### Document section:
= Beginning of Section =

An even better python package to query different databases of boldsystems.org
Project description
BOLDigger2
An even better Python program to query .fasta files against the COI database of www.boldsystems.org
Introduction
DNA metabarcoding datasets often comprise hundreds of Operational Taxonomic Units (OTUs), requiring querying against databases for taxonomic assignment. The Barcode of Life Data system (BOLD) is a widely used database for this purpose among biologists. However, BOLD's online platform limits users to identifying batches of only 50 sequences at a time. Additionally, using BOLD's API does not completely address this issue as it does not provide access to private and early-release data.
BOLDigger2, the successor to BOLDigger, aims to overcome these limitations. As a pure Python program, BOLDigger2 offers:
- Automated access to BOLD's identification engine
- Downloading of additional metadata for each hit
- Selection of the best-fitting hit from the returned results
By leveraging these features, BOLDigger2 streamlines the process of OTU identification, making it more efficient and comprehensive.
Key Differences Between BOLDigger2 and BOLDigger
- Unified Function: BOLDigger2 uses a single function,
identify
, that automatically performs identification, additional data download, and selection of the top hit. This enables direct implementation into pipelines. - Enhanced Database Query: BOLDigger2 initially uses the top 100 hits from the "species level barcode records" database. If no results are found, it falls back to the "all barcode records" database.
- Improved Speed: BOLDigger2 no longer alters the provided FASTA file. Instead, it generates all download links first and subsequently downloads the data asynchronously, increasing the speed almost two-fold.
- Secure Password Handling: BOLDigger2 no longer asks for the password in clear text.
- Simplified Arguments: The
identify
function in BOLDigger2 only accepts a single argument: the path to the FASTA file to be identified. It saves all results in the same folder. - Efficient Data Storage: BOLDigger2 saves the top 100 hits in a separate file, leading to much faster processing times. All outputs will also be saved in .hdf and .parquet format to facilitate subsequent processing for large tables.
- Additional Data Fields: The top hits in BOLDigger2 will contain additional data fields, such as the number of records supporting the selected top hit, the taxonomic level used for the top hit, and all BINS the selected hit belongs to if it is a species-level hit.
- Additional flag: BOLDigger2 exchanged flag 5. If the top hit is represented by multiple BINS flag 5 is used. The API verification module from BOLDigger is no longer needed.
- Adjusted Species-Level Threshold: BOLDigger2 accepts hits with a similarity of >= 97% as species-level records. This decision aligns with the 3% OTU clustering threshold commonly used in DNA metabarcoding.
- Increased process safety: BOLDigger2 can be stopped at any point in the processing and will simply continue where it was stopped. BOLDigger2 will no longer alter the provided FASTA file. BOLDigger2 accepts both common FASTA formats.

= End of Section =

### Listed records:
= Beginning of Section =

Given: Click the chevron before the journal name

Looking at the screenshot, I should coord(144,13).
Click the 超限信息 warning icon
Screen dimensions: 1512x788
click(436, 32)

= End of Section =

### Work to complete:
(a) In the BOLDigger2 project description, what similarity must a hit have to be accepted as a species-level record?
(b) Please continue the BOLDigger2 project description, starting right after its last sentence.

### Activity answers:
(a) A similarity of 97% or higher.

(b)
- Dynamic downloads: BOLDigger2 will automatically adjust the number of sequences per query to the BOLD database. If the connection times out the query size will be reduced, if the request is successful, the query size will be increased.
- Improved error handling: Broken records in the BOLD database are now detected and directly reported as a "BrokenRecord" in addition to "NoMatches". If the BOLD website is not accessible, BOLDigger2 will simply wait until it is up again. In addition to that, BOLDigger2 also introduces the "ImcompleteTaxonomy" hit. This is returned when all of the hits contain specials or a complete higher taxonomic level (e.g. Class / Phylum) is missing.
Installation and Usage
BOLDigger2 requires Python version 3.10 or higher and can be easily installed using pip in any command line:
pip install boldigger2
This command will install BOLDigger2 along with all its dependencies.
To run the identify function, use the following command:
boldigger2 identify PATH_TO_FASTA
To automate the identify function in bioinformatic pipelines, the BOLD credentials can also by passed directly as optional arguments
boldigger2 identify PATH_TO_FASTA -username USERNAME -password PASSWORD
To costumize the implemented thresholds for user-specific needs, the tresholds can be passed as an additional (ordered) argument. Up to 5 different thresholds can be passed for the different taxonomic levels (Species, Genus, Family, Order, Class). Thresholds not passed will be replaced by default, but BOLDigger2 will also inform you about this.
boldigger2 identify PATH_TO_FASTA -thresholds 99 97
Output:
19:16:16: Default thresholds changed!
19:16:16: Species: 99, Genus: 97, Family: 90, Order: 85, Class: 50
19:16:16: Trying to log in.
BOLD username:
BOLDigger2 will prompt you for your username and password, and then it will perform the identification.
When a new version is released, you can update BOLDigger2 by typing:
pip install --upgrade boldigger2
How to cite
Buchner D, Leese F (2020) BOLDigger – a Python package to identify and organise sequences with the Barcode of Life Data systems. Metabarcoding and Metagenomics 4: e53535. https://doi.org/10.3897/mbmg.4.53535
BOLDigger2 Algorithm
The BOLDigger2 algorithm operates according to the following flowchart:
-
Log in to BOLD:
- Authenticate with the BOLD data systems.
-
Generate Download Links for Species-Level Barcodes:
- Generate the download links for the species-level barcode database for a batch of sequences.
-
Download Top 100 Hits:
- Retrieve the download links from the previous step.
- Download the top 100 hits for each link.
- Save the results to an HDF storage with the key
"top_100_hits_unsorted"
. - Continue until all sequences are identified.
-
Identify Sequences Without Species-Level Hits:
- Read the unsorted top 100 hits.
- Identify sequences that did not yield a species-level hit.
-
Generate Download Links for All Records:
- Generate download links for a batch of sequences without species-level hits for the "all records on BOLD" database.
-
Download Top 100 Hits for All Records:
- Retrieve the download links from the previous step.
- Download the top 100 hits for each link.
- Save the results to an HDF storage with the key
"top_100_hits_unsorted"
. - Continue until all sequences are identified.
-
Sort and Save Top Hits:
- Read all top 100 hits.
- Remove duplicate entries.
- Sort the hits in the same order as in the FASTA file.
- Identify all public records and trigger the additional data download.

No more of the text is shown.